Reputation: 323
I messy column names that have the following format: column name is in English, followed by a slash(/), followed by a same word in French with the year. for example
CSD Code / Code de la SDR 2011
,
Education / Scolarité 2011
,
Labour Force Activity / Activité sur le marché du travail 2011
is there a tidyverse friendly solution that will let me rename all the columns by removing everything after the slash(/) but keep the year. for example:
CSD Code 2011
,
Education 2011
,
Labour Force Activity 2011
Upvotes: 0
Views: 590
Reputation: 388862
You can extract the part of the string that you want to keep with capture groups.
library(dplyr)
df %>% rename_with(~sub('(.*)/.*?(\\d+)', '\\1\\2', .))
Using data from @MrFlick -
sub('(.*)/.*?(\\d+)', '\\1\\2', x)
#[1] "CSD Code 2011" "Education 2011"
#[3] "Labour Force Activity 2011"
Upvotes: 1
Reputation: 206197
You can use a regular expression.
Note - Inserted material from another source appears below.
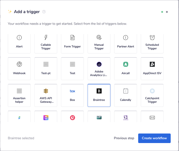Select the Catchpoint Trigger tile
179x151 pixels.
coord(152,95)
With the sample data:
x <- c("CSD Code / Code de la SDR 2011",
"Education / Scolarité 2011",
"Labour Force Activity / Activité sur le marché du travail 2011")
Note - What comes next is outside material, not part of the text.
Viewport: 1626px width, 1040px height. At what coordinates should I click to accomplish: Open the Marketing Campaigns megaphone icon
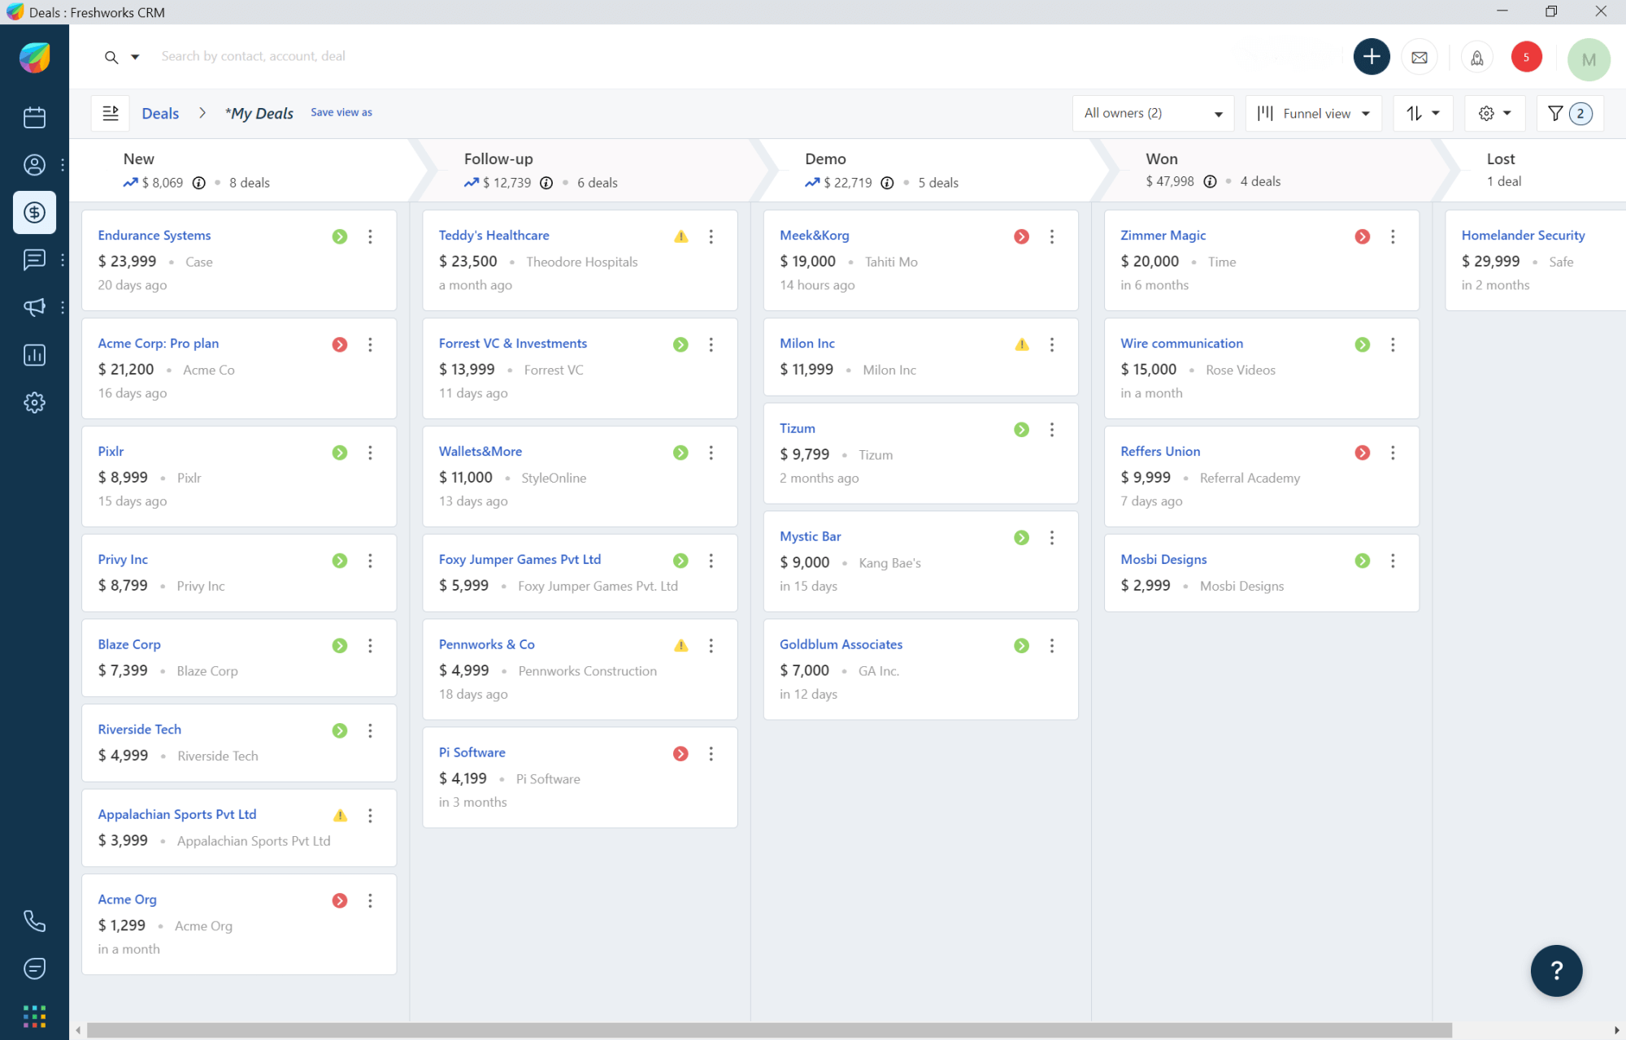(34, 307)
You can use the tidyverse package stringr
and get
stringr::str_replace(x, " / \\D*(?= \\d+$)", "")
# [1] "CSD Code 2011"
# [2] "Education 2011"
# [3] "Labour Force Activity 2011"
The expression looks for a space and a slash and removes all the non-digit characters afterward leaving just the digits at the end.
You can use that with the dplyr::rename_with
for column names
my_data %>%
rename_with(~stringr::str_replace(., " / \\D*(?= \\d+$)", ""))
Upvotes: 2